[Data records]
= Beginning of Section =
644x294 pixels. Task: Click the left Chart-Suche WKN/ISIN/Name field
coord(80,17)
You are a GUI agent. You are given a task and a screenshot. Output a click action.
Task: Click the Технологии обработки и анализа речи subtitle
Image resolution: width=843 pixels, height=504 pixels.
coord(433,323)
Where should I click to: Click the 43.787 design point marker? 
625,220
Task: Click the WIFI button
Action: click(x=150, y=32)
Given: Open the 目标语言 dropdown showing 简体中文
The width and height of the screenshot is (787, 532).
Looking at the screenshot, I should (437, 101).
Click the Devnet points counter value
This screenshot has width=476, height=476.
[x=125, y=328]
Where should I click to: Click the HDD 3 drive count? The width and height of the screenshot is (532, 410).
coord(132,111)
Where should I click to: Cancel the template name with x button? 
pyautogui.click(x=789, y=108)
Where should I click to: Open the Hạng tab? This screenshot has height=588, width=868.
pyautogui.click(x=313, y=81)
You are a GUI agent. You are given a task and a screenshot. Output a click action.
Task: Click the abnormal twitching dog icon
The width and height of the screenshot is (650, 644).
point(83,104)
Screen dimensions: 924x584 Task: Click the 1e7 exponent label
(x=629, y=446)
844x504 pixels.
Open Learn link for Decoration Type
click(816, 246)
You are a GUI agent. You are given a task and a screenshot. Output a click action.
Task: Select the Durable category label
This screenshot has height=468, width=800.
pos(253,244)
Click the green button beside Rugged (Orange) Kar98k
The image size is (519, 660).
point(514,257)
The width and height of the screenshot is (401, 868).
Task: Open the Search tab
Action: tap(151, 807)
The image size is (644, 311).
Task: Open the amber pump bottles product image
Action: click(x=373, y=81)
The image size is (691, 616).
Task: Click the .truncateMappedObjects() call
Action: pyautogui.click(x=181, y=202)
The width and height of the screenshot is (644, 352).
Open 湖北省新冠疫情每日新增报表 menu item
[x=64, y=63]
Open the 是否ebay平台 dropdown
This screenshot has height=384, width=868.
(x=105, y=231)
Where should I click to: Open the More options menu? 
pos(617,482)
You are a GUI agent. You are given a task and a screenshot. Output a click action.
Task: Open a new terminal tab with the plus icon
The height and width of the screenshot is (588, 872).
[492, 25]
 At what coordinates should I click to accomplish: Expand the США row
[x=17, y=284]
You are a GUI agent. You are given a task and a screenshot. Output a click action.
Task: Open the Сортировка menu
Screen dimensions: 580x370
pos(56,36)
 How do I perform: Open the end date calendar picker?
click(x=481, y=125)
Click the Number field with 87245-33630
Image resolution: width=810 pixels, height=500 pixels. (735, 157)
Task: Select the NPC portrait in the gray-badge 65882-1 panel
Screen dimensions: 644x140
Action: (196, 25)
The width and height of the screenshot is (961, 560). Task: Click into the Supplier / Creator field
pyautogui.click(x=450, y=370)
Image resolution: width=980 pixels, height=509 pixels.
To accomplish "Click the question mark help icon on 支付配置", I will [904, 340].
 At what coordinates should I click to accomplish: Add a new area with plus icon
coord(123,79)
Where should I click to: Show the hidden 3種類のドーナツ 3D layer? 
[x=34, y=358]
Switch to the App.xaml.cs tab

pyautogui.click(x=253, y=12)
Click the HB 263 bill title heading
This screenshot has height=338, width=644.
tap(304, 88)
= End of Section =
## Action item
Retype the data exactly as it reads.

## Response to the exercise
644x294 pixels. Task: Click the left Chart-Suche WKN/ISIN/Name field
coord(80,17)
You are a GUI agent. You are given a task and a screenshot. Output a click action.
Task: Click the Технологии обработки и анализа речи subtitle
Image resolution: width=843 pixels, height=504 pixels.
coord(433,323)
Where should I click to: Click the 43.787 design point marker? 
625,220
Task: Click the WIFI button
Action: click(x=150, y=32)
Given: Open the 目标语言 dropdown showing 简体中文
The width and height of the screenshot is (787, 532).
Looking at the screenshot, I should (437, 101).
Click the Devnet points counter value
This screenshot has width=476, height=476.
[x=125, y=328]
Where should I click to: Click the HDD 3 drive count? The width and height of the screenshot is (532, 410).
coord(132,111)
Where should I click to: Cancel the template name with x button? 
pyautogui.click(x=789, y=108)
Where should I click to: Open the Hạng tab? This screenshot has height=588, width=868.
pyautogui.click(x=313, y=81)
You are a GUI agent. You are given a task and a screenshot. Output a click action.
Task: Click the abnormal twitching dog icon
The width and height of the screenshot is (650, 644).
point(83,104)
Screen dimensions: 924x584 Task: Click the 1e7 exponent label
(x=629, y=446)
844x504 pixels.
Open Learn link for Decoration Type
click(816, 246)
You are a GUI agent. You are given a task and a screenshot. Output a click action.
Task: Select the Durable category label
This screenshot has height=468, width=800.
pos(253,244)
Click the green button beside Rugged (Orange) Kar98k
The image size is (519, 660).
point(514,257)
The width and height of the screenshot is (401, 868).
Task: Open the Search tab
Action: tap(151, 807)
The image size is (644, 311).
Task: Open the amber pump bottles product image
Action: click(x=373, y=81)
The image size is (691, 616).
Task: Click the .truncateMappedObjects() call
Action: pyautogui.click(x=181, y=202)
The width and height of the screenshot is (644, 352).
Open 湖北省新冠疫情每日新增报表 menu item
[x=64, y=63]
Open the 是否ebay平台 dropdown
This screenshot has height=384, width=868.
(x=105, y=231)
Where should I click to: Open the More options menu? 
pos(617,482)
You are a GUI agent. You are given a task and a screenshot. Output a click action.
Task: Open a new terminal tab with the plus icon
The height and width of the screenshot is (588, 872).
[492, 25]
 At what coordinates should I click to accomplish: Expand the США row
[x=17, y=284]
You are a GUI agent. You are given a task and a screenshot. Output a click action.
Task: Open the Сортировка menu
Screen dimensions: 580x370
pos(56,36)
 How do I perform: Open the end date calendar picker?
click(x=481, y=125)
Click the Number field with 87245-33630
Image resolution: width=810 pixels, height=500 pixels. (735, 157)
Task: Select the NPC portrait in the gray-badge 65882-1 panel
Screen dimensions: 644x140
Action: (196, 25)
The width and height of the screenshot is (961, 560). Task: Click into the Supplier / Creator field
pyautogui.click(x=450, y=370)
Image resolution: width=980 pixels, height=509 pixels.
To accomplish "Click the question mark help icon on 支付配置", I will [904, 340].
 At what coordinates should I click to accomplish: Add a new area with plus icon
coord(123,79)
Where should I click to: Show the hidden 3種類のドーナツ 3D layer? 
[x=34, y=358]
Switch to the App.xaml.cs tab

pyautogui.click(x=253, y=12)
Click the HB 263 bill title heading
This screenshot has height=338, width=644.
tap(304, 88)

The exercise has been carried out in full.